DATA TO EXAMINE:
==============================
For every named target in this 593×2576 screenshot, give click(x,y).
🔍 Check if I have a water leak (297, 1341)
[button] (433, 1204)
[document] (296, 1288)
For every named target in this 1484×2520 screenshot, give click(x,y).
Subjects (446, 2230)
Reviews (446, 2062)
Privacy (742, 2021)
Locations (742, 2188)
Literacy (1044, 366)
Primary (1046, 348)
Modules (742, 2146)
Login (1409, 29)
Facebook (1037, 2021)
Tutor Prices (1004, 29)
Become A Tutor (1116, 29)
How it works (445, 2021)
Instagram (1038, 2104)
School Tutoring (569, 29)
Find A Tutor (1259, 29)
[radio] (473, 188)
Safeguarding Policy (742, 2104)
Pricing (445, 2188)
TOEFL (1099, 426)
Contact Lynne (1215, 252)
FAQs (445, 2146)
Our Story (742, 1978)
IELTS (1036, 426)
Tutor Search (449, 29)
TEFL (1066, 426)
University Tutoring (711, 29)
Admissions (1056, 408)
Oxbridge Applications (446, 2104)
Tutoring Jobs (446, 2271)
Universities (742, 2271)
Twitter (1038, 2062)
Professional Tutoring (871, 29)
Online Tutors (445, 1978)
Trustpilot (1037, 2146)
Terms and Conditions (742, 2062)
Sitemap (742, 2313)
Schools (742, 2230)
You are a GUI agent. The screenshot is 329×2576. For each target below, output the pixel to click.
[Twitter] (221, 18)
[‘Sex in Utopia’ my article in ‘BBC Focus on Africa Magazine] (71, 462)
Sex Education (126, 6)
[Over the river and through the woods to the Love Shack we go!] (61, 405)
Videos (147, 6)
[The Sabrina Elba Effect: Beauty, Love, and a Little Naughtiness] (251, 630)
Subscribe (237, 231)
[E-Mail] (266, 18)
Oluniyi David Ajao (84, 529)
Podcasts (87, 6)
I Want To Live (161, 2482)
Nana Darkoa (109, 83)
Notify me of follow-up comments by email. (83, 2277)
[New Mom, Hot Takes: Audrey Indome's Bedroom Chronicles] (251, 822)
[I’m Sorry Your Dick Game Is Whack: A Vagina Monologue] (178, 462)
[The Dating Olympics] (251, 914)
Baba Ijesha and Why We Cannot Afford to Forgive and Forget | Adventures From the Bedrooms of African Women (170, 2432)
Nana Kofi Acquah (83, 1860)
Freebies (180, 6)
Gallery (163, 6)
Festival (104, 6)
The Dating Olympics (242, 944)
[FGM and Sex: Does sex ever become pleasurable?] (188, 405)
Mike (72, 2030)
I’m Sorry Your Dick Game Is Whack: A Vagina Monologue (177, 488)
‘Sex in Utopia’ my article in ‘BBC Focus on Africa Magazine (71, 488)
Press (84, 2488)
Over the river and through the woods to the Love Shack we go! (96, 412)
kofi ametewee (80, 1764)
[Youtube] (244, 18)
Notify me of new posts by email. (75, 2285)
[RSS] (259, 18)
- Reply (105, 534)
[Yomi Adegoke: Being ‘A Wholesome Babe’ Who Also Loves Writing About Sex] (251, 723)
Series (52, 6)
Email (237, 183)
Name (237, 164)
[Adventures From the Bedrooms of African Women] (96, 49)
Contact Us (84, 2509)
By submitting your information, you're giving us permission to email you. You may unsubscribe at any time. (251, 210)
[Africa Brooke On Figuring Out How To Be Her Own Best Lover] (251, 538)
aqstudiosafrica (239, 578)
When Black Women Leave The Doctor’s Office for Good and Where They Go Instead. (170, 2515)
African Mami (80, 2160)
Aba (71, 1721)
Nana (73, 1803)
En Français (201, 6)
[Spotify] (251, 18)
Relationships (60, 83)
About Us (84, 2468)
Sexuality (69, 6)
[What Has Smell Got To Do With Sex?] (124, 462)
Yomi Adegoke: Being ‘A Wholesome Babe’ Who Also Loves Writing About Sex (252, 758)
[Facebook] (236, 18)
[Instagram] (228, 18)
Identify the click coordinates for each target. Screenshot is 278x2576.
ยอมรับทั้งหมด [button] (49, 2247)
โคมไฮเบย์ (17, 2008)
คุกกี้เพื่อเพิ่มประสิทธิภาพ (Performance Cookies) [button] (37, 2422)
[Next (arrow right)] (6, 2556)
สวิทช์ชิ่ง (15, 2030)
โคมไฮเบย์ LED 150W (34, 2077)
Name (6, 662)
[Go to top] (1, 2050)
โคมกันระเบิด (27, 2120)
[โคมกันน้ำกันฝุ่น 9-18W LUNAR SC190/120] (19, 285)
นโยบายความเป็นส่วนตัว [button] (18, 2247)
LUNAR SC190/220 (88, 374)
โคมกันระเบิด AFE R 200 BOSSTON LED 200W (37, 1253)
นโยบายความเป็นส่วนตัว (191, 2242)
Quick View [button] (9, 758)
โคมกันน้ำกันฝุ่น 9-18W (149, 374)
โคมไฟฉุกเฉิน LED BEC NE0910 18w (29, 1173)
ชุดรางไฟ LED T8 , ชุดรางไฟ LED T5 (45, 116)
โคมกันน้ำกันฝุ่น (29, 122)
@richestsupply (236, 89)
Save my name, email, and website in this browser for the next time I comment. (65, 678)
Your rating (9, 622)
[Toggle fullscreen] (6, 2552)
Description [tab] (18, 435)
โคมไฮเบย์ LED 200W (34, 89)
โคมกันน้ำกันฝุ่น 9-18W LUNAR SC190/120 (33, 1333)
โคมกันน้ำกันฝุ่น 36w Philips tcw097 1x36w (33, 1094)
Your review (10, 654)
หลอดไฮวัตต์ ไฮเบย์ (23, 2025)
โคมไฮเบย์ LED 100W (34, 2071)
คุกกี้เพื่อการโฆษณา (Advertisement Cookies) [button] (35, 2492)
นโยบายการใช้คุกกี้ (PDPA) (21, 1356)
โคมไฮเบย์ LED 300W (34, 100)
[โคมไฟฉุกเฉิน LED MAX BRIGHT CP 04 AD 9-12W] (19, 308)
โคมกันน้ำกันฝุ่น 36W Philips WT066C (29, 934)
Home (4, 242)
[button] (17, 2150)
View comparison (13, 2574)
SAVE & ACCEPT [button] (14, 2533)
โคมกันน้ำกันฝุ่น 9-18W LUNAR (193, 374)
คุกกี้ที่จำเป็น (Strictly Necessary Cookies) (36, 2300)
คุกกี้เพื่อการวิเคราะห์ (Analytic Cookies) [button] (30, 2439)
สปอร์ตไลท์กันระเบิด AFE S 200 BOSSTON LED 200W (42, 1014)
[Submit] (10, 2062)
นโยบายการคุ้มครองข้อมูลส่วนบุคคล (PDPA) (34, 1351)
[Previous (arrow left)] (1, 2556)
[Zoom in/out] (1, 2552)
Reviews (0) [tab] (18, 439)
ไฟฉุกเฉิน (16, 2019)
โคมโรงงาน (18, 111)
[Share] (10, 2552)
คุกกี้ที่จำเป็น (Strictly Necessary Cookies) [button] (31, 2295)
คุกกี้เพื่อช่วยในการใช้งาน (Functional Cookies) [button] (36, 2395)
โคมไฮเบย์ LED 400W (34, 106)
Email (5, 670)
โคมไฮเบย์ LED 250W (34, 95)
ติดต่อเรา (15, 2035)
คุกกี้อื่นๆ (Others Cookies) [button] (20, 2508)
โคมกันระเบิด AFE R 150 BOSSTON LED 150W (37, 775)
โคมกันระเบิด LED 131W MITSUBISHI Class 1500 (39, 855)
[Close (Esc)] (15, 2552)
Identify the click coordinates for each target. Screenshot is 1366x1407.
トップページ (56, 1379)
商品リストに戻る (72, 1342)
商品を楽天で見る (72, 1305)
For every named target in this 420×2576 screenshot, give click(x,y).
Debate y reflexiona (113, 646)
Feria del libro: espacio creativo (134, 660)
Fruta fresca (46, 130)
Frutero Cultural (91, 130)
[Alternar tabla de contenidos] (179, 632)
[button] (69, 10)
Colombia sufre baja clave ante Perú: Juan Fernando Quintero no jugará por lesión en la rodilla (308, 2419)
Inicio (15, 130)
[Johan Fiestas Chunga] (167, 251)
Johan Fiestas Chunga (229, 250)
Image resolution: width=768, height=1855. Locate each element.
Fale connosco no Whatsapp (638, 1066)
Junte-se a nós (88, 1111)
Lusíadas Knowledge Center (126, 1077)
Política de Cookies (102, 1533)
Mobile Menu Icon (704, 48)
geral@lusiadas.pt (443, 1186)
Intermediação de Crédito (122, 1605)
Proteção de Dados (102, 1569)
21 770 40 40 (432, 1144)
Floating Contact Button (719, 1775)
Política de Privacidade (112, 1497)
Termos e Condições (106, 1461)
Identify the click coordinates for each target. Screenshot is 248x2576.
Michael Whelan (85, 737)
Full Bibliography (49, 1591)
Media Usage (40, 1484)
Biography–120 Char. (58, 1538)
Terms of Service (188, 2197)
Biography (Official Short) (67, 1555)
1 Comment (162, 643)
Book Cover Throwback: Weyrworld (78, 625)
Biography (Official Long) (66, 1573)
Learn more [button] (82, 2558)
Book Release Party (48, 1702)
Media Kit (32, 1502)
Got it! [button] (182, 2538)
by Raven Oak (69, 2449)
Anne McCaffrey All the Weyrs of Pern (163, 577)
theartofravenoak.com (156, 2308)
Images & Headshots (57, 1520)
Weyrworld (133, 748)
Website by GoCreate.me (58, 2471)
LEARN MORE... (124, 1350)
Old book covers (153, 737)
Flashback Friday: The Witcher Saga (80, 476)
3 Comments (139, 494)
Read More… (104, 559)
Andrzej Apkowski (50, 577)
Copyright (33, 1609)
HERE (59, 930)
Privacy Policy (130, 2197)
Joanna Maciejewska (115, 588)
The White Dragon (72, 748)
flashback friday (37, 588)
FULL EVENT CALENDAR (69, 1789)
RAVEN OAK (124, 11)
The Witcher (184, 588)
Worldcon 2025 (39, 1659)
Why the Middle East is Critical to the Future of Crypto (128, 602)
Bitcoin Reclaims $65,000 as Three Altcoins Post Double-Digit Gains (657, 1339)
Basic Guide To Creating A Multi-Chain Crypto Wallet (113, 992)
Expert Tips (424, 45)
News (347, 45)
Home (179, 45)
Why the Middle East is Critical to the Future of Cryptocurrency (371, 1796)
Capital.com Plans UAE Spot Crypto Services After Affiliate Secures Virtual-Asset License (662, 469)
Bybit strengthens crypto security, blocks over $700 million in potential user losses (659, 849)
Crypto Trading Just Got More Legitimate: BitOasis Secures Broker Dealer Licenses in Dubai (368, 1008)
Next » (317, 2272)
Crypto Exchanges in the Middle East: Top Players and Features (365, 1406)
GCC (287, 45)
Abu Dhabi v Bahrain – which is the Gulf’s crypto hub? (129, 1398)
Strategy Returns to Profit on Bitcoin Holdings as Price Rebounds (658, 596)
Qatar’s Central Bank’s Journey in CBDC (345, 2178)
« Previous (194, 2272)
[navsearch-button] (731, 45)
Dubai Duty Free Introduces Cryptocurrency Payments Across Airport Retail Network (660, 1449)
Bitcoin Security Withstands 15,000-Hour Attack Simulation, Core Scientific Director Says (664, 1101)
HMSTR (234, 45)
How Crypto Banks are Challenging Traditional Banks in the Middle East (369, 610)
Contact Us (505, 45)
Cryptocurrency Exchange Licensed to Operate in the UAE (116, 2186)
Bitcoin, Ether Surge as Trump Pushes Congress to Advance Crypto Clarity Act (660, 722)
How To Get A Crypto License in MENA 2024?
==============================
Beginning with the line containing "[Close (Esc)] (15, 2552)" in the material above, copy every line exactly until you have copied the line containing "Debate y reflexiona (113, 646)".

TASK OUTPUT:
[Close (Esc)] (15, 2552)
Identify the click coordinates for each target. Screenshot is 1366x1407.
トップページ (56, 1379)
商品リストに戻る (72, 1342)
商品を楽天で見る (72, 1305)
For every named target in this 420×2576 screenshot, give click(x,y).
Debate y reflexiona (113, 646)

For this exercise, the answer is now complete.